Turun dari mobil, Asa menggeret koper kecilnya dengan susah payah, bocah itu sudah seperti akan menginap dua malam saja dengan koper mininya, belum lagi tas ransel yang membuat tubuh berisinya nampak kepayahan membawa semua barang-barangnya. Juga jangan lupakan mulut yang tidak berhenti mengomel lantaran barang-barangnya yang menyusahkan.
"Iniloh balang-balangna banak kali, susah tok Asa bawa na."
Damar yang berjalan di belakang sang anak hanya tertawa kecil sembari menuntun istrinya dengan pelan.
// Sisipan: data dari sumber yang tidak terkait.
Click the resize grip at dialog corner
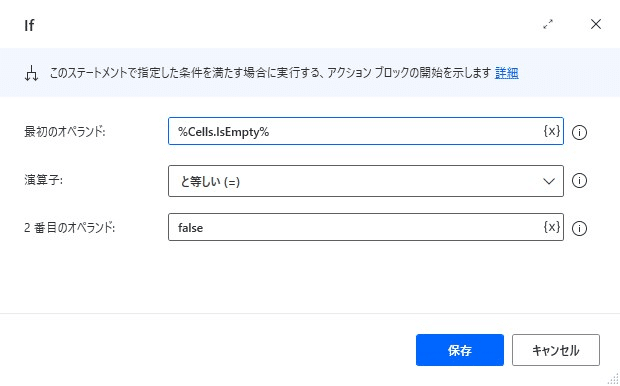The height and width of the screenshot is (386, 620). [614, 380]
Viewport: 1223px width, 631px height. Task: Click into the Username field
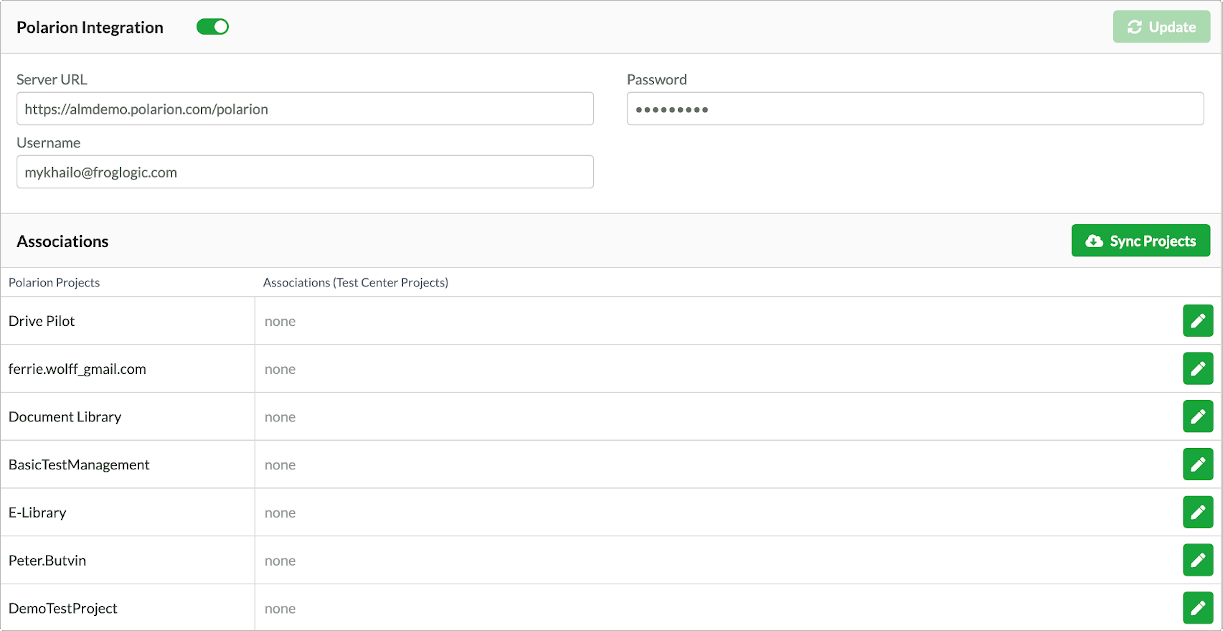point(305,172)
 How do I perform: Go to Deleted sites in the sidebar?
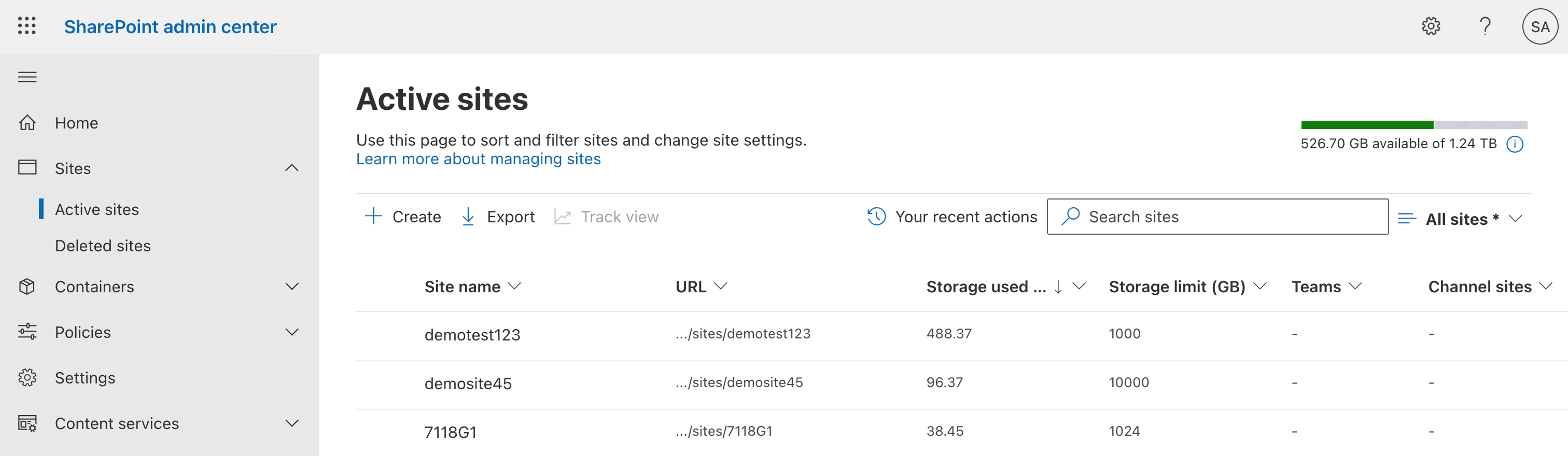coord(103,246)
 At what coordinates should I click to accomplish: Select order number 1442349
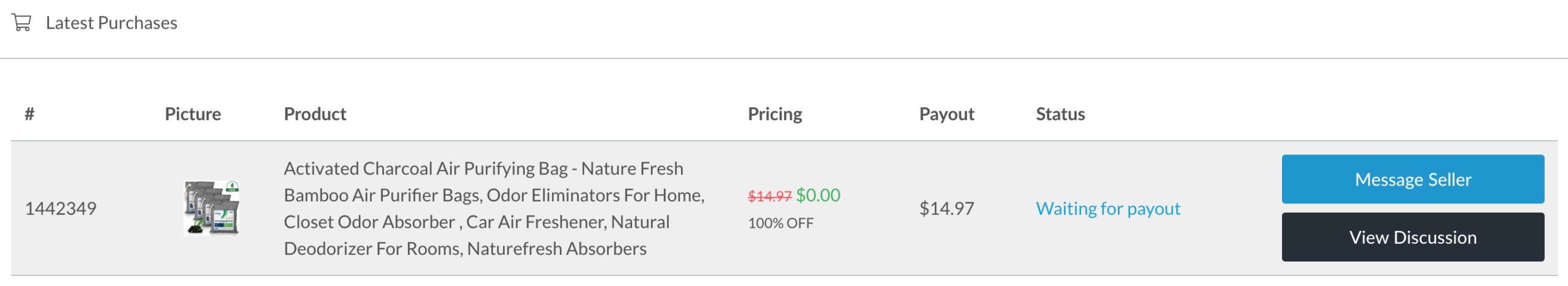pyautogui.click(x=61, y=208)
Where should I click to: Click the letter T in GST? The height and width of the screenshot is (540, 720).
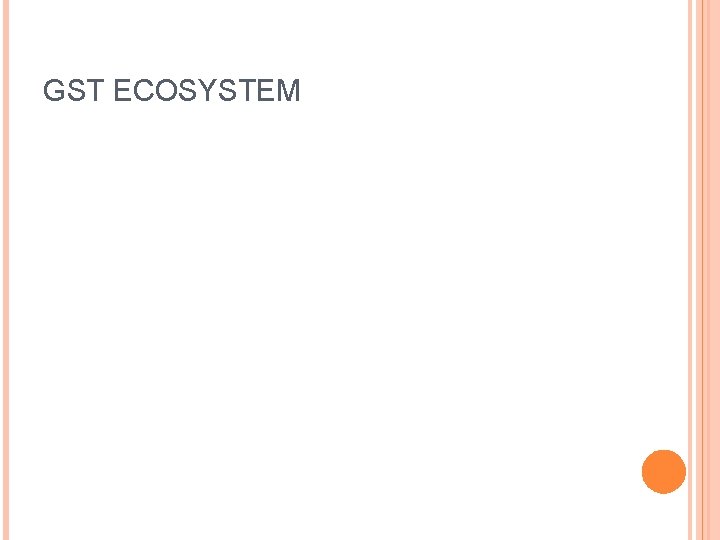coord(96,90)
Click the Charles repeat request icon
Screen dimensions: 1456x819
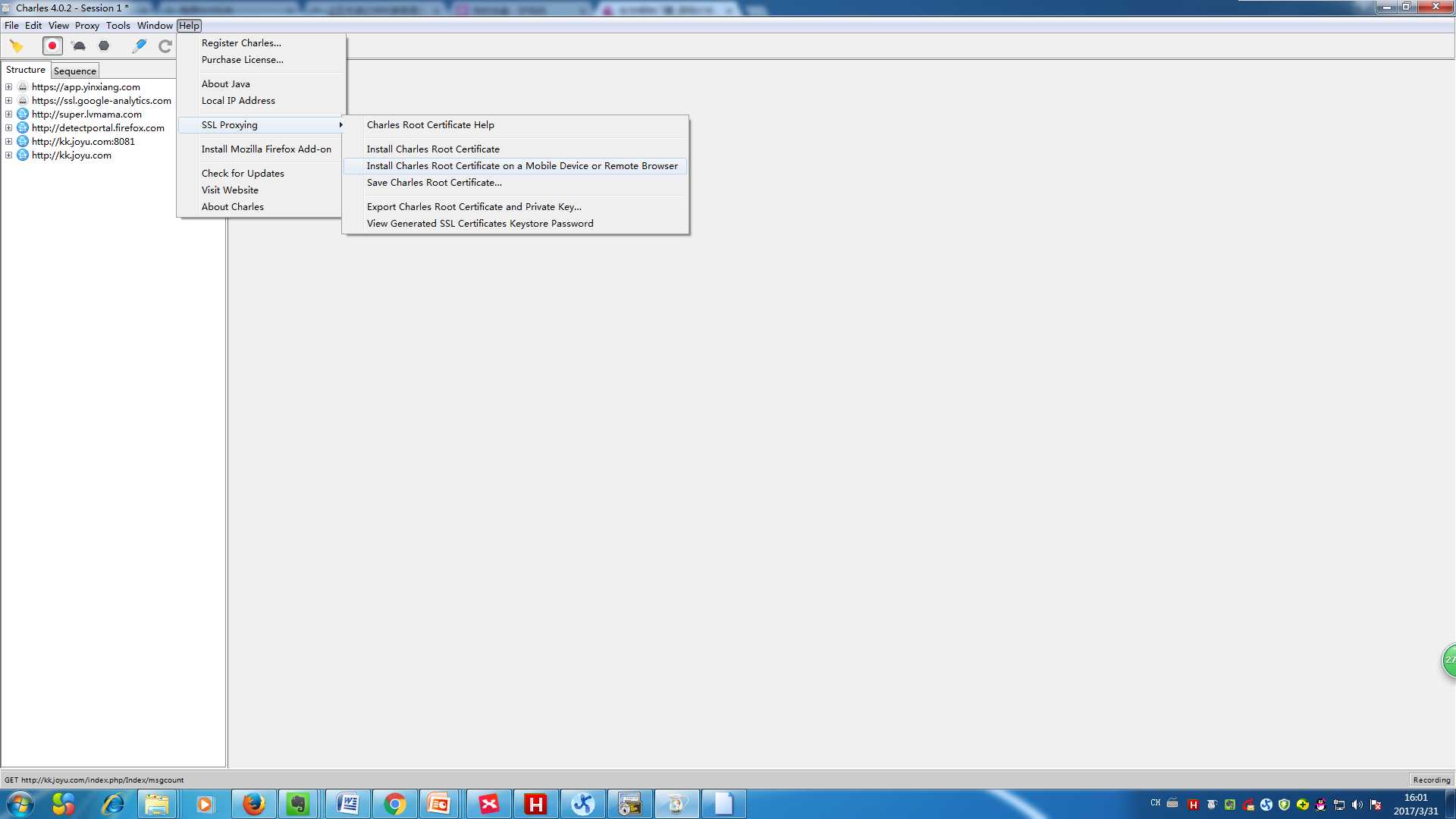(164, 46)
Sedikit gemas juga sebenarnya, pasalnya sebelum berangkat dia sudah mewanti-wanti agar sang putri membawa barang seperlunya saja, tidak perlu sampai membawa banyaj barang yang dia sendiri tidak tahu apa.
"Mas bantu anaknya sana, gak gemes kamu dengar dia ngomel kayak ibu kompelks? "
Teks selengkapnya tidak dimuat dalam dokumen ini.